実戦教師塾・琴寄政人の〈場所〉

震災と原発で大揺れの日本、私たちにとって不動の場所とは何か

実戦教師塾通信百六十三号

2012-05-08 17:01:58 | 福島からの報告
 筍/ビーフストロガノフ/お金



 筍


 先だっての約束通り、東京の先輩から筍が届いた。隠すこともないので言えば、東京は檜原村に、先輩が都心から住民票を移したのはずいぶん昔のことだ。趣味の活動が本職となって久しい先輩の仕事は、山林や山道の管理である。
 ちょうど私がいわきから帰ってくるのを待っていたかのように筍は届いた。私の中では疲労が塊のようになっていたが「朝掘り」と聞いては大変だ。そばが一分を争うように、筍も同様刻々と味を変える。荷物を降ろす間もなく、急いで梱包を解き、皮をむいて茹でた。あとからの先輩の便りによれば、とれたては「生のまま」スライスして鉄板で焼いてもいけるという。「とれたて」とか「素材」だとかいう世界を久しぶりに聞いた思いだ。どっかのバカヤロウが、地中に熱線を張って筍の「栽培」を試み、失敗したという。筍は自然のままに生きる。

提供データ.

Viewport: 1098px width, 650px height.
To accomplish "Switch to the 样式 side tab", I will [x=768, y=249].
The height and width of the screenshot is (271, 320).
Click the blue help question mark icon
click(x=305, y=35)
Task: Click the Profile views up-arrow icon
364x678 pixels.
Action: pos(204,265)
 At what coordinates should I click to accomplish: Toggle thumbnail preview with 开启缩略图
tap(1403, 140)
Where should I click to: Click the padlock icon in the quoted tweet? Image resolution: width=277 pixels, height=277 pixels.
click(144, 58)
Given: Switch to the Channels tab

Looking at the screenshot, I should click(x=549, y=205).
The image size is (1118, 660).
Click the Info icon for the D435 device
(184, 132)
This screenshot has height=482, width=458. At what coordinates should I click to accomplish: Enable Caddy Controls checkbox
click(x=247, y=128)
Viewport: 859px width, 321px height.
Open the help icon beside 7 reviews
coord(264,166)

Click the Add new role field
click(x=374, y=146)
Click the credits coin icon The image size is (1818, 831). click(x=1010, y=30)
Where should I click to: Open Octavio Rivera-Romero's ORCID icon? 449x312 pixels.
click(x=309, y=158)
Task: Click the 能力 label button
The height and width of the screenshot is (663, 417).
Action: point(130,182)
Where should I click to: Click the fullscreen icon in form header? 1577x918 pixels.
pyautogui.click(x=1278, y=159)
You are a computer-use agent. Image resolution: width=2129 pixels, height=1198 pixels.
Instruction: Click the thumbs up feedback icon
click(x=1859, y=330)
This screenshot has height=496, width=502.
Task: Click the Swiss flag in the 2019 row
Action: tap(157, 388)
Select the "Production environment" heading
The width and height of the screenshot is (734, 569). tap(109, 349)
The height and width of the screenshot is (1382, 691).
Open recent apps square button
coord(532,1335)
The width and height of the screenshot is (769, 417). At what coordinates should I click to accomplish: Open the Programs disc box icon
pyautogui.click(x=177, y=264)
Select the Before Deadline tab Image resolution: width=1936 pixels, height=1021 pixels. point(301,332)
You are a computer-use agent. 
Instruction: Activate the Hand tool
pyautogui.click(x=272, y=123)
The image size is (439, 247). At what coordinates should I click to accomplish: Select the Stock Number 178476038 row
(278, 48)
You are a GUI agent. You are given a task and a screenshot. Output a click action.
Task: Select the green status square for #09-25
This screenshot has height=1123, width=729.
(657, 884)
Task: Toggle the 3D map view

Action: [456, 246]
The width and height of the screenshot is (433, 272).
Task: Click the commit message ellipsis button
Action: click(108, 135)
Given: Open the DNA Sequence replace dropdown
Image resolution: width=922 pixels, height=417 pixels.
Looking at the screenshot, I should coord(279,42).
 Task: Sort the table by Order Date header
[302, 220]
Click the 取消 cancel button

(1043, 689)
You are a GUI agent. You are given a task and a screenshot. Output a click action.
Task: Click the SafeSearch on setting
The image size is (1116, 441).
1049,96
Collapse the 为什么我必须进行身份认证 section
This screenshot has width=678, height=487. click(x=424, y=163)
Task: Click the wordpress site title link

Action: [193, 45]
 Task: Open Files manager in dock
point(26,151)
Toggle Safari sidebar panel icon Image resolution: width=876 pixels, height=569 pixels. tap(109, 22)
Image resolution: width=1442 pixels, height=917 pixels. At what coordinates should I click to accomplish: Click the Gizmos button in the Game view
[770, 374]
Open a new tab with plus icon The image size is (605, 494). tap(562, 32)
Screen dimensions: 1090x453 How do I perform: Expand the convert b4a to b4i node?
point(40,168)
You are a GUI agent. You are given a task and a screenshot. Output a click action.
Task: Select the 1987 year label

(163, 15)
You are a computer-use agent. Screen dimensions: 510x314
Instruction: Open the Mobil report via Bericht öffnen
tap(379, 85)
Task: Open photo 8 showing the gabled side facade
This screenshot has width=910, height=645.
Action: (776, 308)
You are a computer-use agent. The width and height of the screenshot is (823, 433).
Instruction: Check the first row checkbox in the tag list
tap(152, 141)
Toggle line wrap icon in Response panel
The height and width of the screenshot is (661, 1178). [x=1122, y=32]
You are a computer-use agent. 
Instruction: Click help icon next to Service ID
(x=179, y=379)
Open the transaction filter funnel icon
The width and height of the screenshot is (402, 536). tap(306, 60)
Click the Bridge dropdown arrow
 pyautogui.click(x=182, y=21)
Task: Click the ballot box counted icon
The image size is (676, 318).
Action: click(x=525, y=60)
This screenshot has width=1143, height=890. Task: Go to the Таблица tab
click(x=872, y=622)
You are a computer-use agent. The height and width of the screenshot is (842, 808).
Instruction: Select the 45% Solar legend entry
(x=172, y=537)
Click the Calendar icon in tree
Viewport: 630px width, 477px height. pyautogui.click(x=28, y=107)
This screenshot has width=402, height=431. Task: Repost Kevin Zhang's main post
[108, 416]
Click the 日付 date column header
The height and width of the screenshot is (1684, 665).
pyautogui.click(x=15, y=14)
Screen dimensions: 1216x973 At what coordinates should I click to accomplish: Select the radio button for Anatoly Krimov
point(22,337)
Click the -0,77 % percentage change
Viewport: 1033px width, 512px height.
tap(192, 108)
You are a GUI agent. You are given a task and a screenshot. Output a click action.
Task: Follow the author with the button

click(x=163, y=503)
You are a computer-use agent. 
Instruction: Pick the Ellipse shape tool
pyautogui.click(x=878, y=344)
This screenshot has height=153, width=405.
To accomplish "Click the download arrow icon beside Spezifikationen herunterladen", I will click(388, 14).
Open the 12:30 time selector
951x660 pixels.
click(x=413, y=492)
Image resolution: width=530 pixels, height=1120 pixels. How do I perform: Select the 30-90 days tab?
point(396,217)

課題一覧.
1 - 提供データの行のうち、最初の行から「pyautogui.click(x=272, y=123)」を含む行までを、両端を含めて一字一句変えずに返してください。
2 - 筍についての引用文を、最後の文のあとから書き進めてください。

解答.
1 -
Viewport: 1098px width, 650px height.
To accomplish "Switch to the 样式 side tab", I will [x=768, y=249].
The height and width of the screenshot is (271, 320).
Click the blue help question mark icon
click(x=305, y=35)
Task: Click the Profile views up-arrow icon
364x678 pixels.
Action: pos(204,265)
 At what coordinates should I click to accomplish: Toggle thumbnail preview with 开启缩略图
tap(1403, 140)
Where should I click to: Click the padlock icon in the quoted tweet? Image resolution: width=277 pixels, height=277 pixels.
click(144, 58)
Given: Switch to the Channels tab

Looking at the screenshot, I should click(x=549, y=205).
The image size is (1118, 660).
Click the Info icon for the D435 device
(184, 132)
This screenshot has height=482, width=458. At what coordinates should I click to accomplish: Enable Caddy Controls checkbox
click(x=247, y=128)
Viewport: 859px width, 321px height.
Open the help icon beside 7 reviews
coord(264,166)

Click the Add new role field
click(x=374, y=146)
Click the credits coin icon The image size is (1818, 831). click(x=1010, y=30)
Where should I click to: Open Octavio Rivera-Romero's ORCID icon? 449x312 pixels.
click(x=309, y=158)
Task: Click the 能力 label button
The height and width of the screenshot is (663, 417).
Action: point(130,182)
Where should I click to: Click the fullscreen icon in form header? 1577x918 pixels.
pyautogui.click(x=1278, y=159)
You are a computer-use agent. Image resolution: width=2129 pixels, height=1198 pixels.
Instruction: Click the thumbs up feedback icon
click(x=1859, y=330)
This screenshot has height=496, width=502.
Task: Click the Swiss flag in the 2019 row
Action: tap(157, 388)
Select the "Production environment" heading
The width and height of the screenshot is (734, 569). tap(109, 349)
The height and width of the screenshot is (1382, 691).
Open recent apps square button
coord(532,1335)
The width and height of the screenshot is (769, 417). At what coordinates should I click to accomplish: Open the Programs disc box icon
pyautogui.click(x=177, y=264)
Select the Before Deadline tab Image resolution: width=1936 pixels, height=1021 pixels. point(301,332)
You are a computer-use agent. 
Instruction: Activate the Hand tool
pyautogui.click(x=272, y=123)

2 -
 この柏近辺では筍も放射能が検出されて、出荷が「自粛」の憂き目となり、スーパーにも道の駅にもまだでていない。スーパーに置かれているのは熊本産だの、京都だのと、値段は千円に近いもので、しかしいつ掘り出したものやらどうせ信じ難い。私のところに届いた大きい三本の筍。皮をむいたらその皮はごみ袋を優にひと袋だった。中味はその分量の四分の一ほどだろうか。そう言えば先輩に放射能のことを聞かなかった。私はごみ袋に一杯の皮と、そこからでてきた筍に改めて感謝するのだ。ニュースでいう放射能の検出だが、その筍、皮をむいた状態で計ったのかどうか、どうせそうではあるまい。「中味は大丈夫」といったところで売れるだろうか、というのが「自粛」だ。福島の樹木が「木材として使う幹の部分は数値が低く、問題はない」とあっても取引が滞っていることを思い出した。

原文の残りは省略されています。